--- The data Enclosed Below ---

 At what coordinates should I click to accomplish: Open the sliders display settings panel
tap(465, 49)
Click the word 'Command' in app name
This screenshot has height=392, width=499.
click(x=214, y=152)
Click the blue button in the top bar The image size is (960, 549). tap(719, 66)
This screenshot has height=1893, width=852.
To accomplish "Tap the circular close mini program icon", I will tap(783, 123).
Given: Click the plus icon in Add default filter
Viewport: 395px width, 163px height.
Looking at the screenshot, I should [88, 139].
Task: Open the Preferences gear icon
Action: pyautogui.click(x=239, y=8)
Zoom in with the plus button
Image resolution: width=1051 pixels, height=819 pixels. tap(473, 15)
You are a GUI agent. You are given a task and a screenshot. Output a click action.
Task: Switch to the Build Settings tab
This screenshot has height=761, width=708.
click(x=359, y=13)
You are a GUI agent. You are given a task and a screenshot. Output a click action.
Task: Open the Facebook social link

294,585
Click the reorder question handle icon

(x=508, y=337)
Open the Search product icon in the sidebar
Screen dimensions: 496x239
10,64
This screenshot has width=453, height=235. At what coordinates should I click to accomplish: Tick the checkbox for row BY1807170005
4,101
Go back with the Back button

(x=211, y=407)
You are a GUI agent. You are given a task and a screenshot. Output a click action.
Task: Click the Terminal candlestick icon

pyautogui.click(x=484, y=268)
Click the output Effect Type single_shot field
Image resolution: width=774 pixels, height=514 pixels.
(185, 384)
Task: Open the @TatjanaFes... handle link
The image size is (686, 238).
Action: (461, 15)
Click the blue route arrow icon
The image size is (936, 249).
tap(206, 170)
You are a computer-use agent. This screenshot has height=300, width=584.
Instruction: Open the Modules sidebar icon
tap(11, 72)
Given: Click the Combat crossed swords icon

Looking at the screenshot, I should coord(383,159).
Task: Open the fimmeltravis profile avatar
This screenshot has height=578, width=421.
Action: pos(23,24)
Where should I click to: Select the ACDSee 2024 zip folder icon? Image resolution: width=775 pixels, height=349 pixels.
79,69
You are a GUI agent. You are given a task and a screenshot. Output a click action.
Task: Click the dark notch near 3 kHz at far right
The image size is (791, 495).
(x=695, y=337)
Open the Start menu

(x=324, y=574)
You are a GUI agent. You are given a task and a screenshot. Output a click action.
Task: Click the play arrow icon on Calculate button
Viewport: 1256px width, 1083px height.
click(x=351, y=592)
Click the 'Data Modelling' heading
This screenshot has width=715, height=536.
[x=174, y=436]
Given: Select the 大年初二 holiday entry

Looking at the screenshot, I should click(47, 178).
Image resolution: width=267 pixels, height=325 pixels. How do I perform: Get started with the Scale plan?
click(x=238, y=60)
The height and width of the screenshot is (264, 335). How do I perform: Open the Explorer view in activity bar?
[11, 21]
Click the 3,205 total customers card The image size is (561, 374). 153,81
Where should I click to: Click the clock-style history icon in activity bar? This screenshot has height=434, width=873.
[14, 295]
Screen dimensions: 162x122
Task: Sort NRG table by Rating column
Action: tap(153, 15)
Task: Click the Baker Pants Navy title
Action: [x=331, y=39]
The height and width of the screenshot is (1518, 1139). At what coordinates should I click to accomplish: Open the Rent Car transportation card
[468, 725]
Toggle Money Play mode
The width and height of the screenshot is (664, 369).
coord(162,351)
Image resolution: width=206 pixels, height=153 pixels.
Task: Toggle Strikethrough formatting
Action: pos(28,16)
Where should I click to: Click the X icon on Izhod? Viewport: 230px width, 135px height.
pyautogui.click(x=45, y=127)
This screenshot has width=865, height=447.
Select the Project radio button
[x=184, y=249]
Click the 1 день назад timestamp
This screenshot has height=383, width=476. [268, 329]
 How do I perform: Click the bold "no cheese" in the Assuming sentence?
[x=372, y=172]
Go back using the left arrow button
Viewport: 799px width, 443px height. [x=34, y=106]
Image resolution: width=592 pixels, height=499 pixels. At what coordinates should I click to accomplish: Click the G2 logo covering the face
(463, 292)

--- End of Enclosed The data ---

■ **Required work**
Every record must appear in the answer exactly as written.

■ **Output of the task**
 At what coordinates should I click to accomplish: Open the sliders display settings panel
tap(465, 49)
Click the word 'Command' in app name
This screenshot has height=392, width=499.
click(x=214, y=152)
Click the blue button in the top bar The image size is (960, 549). tap(719, 66)
This screenshot has height=1893, width=852.
To accomplish "Tap the circular close mini program icon", I will tap(783, 123).
Given: Click the plus icon in Add default filter
Viewport: 395px width, 163px height.
Looking at the screenshot, I should [88, 139].
Task: Open the Preferences gear icon
Action: pyautogui.click(x=239, y=8)
Zoom in with the plus button
Image resolution: width=1051 pixels, height=819 pixels. tap(473, 15)
You are a GUI agent. You are given a task and a screenshot. Output a click action.
Task: Switch to the Build Settings tab
This screenshot has height=761, width=708.
click(x=359, y=13)
You are a GUI agent. You are given a task and a screenshot. Output a click action.
Task: Open the Facebook social link

294,585
Click the reorder question handle icon

(x=508, y=337)
Open the Search product icon in the sidebar
Screen dimensions: 496x239
10,64
This screenshot has width=453, height=235. At what coordinates should I click to accomplish: Tick the checkbox for row BY1807170005
4,101
Go back with the Back button

(x=211, y=407)
You are a GUI agent. You are given a task and a screenshot. Output a click action.
Task: Click the Terminal candlestick icon

pyautogui.click(x=484, y=268)
Click the output Effect Type single_shot field
Image resolution: width=774 pixels, height=514 pixels.
(185, 384)
Task: Open the @TatjanaFes... handle link
The image size is (686, 238).
Action: (461, 15)
Click the blue route arrow icon
The image size is (936, 249).
tap(206, 170)
You are a computer-use agent. This screenshot has height=300, width=584.
Instruction: Open the Modules sidebar icon
tap(11, 72)
Given: Click the Combat crossed swords icon

Looking at the screenshot, I should coord(383,159).
Task: Open the fimmeltravis profile avatar
This screenshot has height=578, width=421.
Action: pos(23,24)
Where should I click to: Select the ACDSee 2024 zip folder icon? Image resolution: width=775 pixels, height=349 pixels.
79,69
You are a GUI agent. You are given a task and a screenshot. Output a click action.
Task: Click the dark notch near 3 kHz at far right
The image size is (791, 495).
(x=695, y=337)
Open the Start menu

(x=324, y=574)
You are a GUI agent. You are given a task and a screenshot. Output a click action.
Task: Click the play arrow icon on Calculate button
Viewport: 1256px width, 1083px height.
click(x=351, y=592)
Click the 'Data Modelling' heading
This screenshot has width=715, height=536.
[x=174, y=436]
Given: Select the 大年初二 holiday entry

Looking at the screenshot, I should click(47, 178).
Image resolution: width=267 pixels, height=325 pixels. How do I perform: Get started with the Scale plan?
click(x=238, y=60)
The height and width of the screenshot is (264, 335). How do I perform: Open the Explorer view in activity bar?
[11, 21]
Click the 3,205 total customers card The image size is (561, 374). 153,81
Where should I click to: Click the clock-style history icon in activity bar? This screenshot has height=434, width=873.
[14, 295]
Screen dimensions: 162x122
Task: Sort NRG table by Rating column
Action: tap(153, 15)
Task: Click the Baker Pants Navy title
Action: [x=331, y=39]
The height and width of the screenshot is (1518, 1139). At what coordinates should I click to accomplish: Open the Rent Car transportation card
[468, 725]
Toggle Money Play mode
The width and height of the screenshot is (664, 369).
coord(162,351)
Image resolution: width=206 pixels, height=153 pixels.
Task: Toggle Strikethrough formatting
Action: pos(28,16)
Where should I click to: Click the X icon on Izhod? Viewport: 230px width, 135px height.
pyautogui.click(x=45, y=127)
This screenshot has width=865, height=447.
Select the Project radio button
[x=184, y=249]
Click the 1 день назад timestamp
This screenshot has height=383, width=476. [268, 329]
 How do I perform: Click the bold "no cheese" in the Assuming sentence?
[x=372, y=172]
Go back using the left arrow button
Viewport: 799px width, 443px height. [x=34, y=106]
Image resolution: width=592 pixels, height=499 pixels. At what coordinates should I click to accomplish: Click the G2 logo covering the face
(463, 292)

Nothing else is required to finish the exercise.